M. GEDDES GENGRAS “I Am the Last of That Green and Warm-Hued World” C80 (Hausu Mountain)

It was a labor of love in the end. After so much prognostication and hand-wringing, it finally came to pass that the Earth gave up the ghost, as it were, gagging its last noxious breath as the cesspool coating its surface finally won out. M. Geddes Gengras went with it, went down with the ship, so to speak, but not before transmitting his final missive, a love letter in cassette form to his once-vibrant homeworld. And so, “I Am the Last of That Green and Warm-Hued World” proceeds like a dream of sun-dappled afternoons in rich fields while the smells of springtime dance in your nostrils. It is a meditation on the breeze and the clouds, on currents and shadows, on oxygen and carbon dioxide.

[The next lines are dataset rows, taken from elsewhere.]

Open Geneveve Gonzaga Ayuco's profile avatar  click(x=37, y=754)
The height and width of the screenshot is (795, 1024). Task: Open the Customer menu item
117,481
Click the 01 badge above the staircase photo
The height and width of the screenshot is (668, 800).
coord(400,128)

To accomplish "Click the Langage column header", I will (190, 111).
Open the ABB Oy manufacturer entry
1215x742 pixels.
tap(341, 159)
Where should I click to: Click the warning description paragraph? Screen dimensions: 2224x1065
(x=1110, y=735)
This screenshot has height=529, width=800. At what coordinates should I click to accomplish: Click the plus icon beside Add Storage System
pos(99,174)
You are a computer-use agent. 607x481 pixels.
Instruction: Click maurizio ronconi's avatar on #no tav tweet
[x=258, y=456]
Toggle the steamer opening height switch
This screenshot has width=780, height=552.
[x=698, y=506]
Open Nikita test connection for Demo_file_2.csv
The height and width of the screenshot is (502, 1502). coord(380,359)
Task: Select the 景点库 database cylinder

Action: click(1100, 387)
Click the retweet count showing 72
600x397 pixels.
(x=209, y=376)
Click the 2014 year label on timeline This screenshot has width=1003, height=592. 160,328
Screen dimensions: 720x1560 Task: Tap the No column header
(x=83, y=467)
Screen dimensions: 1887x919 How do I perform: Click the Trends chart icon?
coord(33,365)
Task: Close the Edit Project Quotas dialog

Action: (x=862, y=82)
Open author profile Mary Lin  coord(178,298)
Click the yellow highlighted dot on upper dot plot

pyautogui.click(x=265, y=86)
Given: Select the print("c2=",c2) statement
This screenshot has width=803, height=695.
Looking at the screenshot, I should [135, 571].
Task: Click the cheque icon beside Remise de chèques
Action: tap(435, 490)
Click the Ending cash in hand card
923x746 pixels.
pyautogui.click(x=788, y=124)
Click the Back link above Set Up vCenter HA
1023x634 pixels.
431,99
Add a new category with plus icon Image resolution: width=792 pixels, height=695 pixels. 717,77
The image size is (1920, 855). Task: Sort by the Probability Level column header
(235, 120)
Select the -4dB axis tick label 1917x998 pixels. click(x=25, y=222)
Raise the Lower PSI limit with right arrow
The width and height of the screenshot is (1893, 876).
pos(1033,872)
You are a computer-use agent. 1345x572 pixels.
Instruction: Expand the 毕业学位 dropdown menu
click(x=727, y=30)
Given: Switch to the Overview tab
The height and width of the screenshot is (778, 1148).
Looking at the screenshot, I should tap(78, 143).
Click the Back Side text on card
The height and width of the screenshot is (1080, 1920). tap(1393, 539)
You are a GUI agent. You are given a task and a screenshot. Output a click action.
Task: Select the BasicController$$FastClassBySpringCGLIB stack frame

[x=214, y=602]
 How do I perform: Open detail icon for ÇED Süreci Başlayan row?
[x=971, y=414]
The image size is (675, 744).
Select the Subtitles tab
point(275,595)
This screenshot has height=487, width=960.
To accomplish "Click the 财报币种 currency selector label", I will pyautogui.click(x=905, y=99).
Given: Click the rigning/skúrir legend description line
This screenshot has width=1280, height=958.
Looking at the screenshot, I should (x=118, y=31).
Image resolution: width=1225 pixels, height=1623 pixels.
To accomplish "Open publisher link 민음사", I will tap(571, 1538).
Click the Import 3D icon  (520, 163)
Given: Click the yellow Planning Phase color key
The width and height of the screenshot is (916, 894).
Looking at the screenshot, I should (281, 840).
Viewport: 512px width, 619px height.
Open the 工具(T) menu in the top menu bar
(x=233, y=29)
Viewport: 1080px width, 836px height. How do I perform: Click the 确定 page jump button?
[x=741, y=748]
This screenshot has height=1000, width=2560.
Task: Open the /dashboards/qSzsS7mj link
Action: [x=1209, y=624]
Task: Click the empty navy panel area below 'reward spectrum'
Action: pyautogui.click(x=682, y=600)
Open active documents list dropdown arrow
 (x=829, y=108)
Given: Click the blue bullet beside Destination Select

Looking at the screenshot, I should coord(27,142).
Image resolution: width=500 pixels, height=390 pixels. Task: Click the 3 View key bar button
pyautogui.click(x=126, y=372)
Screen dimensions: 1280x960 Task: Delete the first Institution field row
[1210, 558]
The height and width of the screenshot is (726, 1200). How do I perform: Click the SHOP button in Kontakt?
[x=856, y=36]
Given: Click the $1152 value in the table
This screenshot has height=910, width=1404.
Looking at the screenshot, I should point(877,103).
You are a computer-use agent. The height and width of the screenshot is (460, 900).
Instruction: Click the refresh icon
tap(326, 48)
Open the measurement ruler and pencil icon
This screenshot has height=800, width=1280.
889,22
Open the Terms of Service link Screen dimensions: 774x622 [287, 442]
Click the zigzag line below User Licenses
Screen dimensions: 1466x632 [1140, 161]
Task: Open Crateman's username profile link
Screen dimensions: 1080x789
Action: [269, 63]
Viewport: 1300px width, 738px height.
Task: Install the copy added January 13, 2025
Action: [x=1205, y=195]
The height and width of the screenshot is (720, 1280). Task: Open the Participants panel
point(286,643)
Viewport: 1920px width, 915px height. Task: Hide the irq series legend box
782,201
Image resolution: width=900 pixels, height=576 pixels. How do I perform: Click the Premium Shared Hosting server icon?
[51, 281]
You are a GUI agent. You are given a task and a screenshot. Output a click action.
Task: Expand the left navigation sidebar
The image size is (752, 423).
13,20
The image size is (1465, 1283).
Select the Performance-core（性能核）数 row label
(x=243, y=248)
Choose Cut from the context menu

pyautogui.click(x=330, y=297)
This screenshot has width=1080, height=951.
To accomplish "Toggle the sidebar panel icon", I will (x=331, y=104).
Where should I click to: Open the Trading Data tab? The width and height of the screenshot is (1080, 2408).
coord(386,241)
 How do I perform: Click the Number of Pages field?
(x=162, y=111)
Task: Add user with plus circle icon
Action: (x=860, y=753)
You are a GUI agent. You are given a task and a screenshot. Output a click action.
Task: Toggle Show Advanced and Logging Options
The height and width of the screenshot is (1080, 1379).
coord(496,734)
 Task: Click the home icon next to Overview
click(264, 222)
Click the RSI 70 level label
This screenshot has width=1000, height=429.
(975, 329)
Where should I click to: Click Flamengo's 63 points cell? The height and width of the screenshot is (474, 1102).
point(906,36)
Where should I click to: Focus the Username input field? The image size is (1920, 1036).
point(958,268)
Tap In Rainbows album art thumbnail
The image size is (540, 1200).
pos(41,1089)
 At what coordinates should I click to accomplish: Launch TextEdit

No slouch behind the synthesizer – duh – Gengras continues a wildly inventive curious streak, taking his modular chops to Hausu Mountain this time around after having released amazing records on labels like Umor Rex, Stunned, and RVNG Intl. Each lengthy track here takes on a mystical quality, like MGG is attempting to tap into the spirit of the planet one last time before it bites the big one. Here he merges with the vibrations of life unburdened by its near-future extinction, tranquil and hopeful. Of course, that contemplation takes on a melancholy tone when you consider where we all end up, but until then we can ride it out in style with this joint in our headphones. (Or, uh, we can listen on our headphones while we go around and pick up trash or whatever. Being proactive.)

Maybe someday some entity will travel to Earth and find a copy of “I Am the Last of That Green and Warm-Hued World,” and maybe that being will get a sense of what the planet once was, before it turned into a chemical toilet unsuitable for carbon-based life (assuming (a) the tape’s playable and (b) the entity has something to play it on). Hopefully “I Am the Last” will make that creature very sad as it contemplates the wasted opportunities Earthlings had to contemplate serenity while conserving their resources. But that assumes that sadness is a transferrable emotion beyond the human experience – the alien may just not get it at all in the end, right?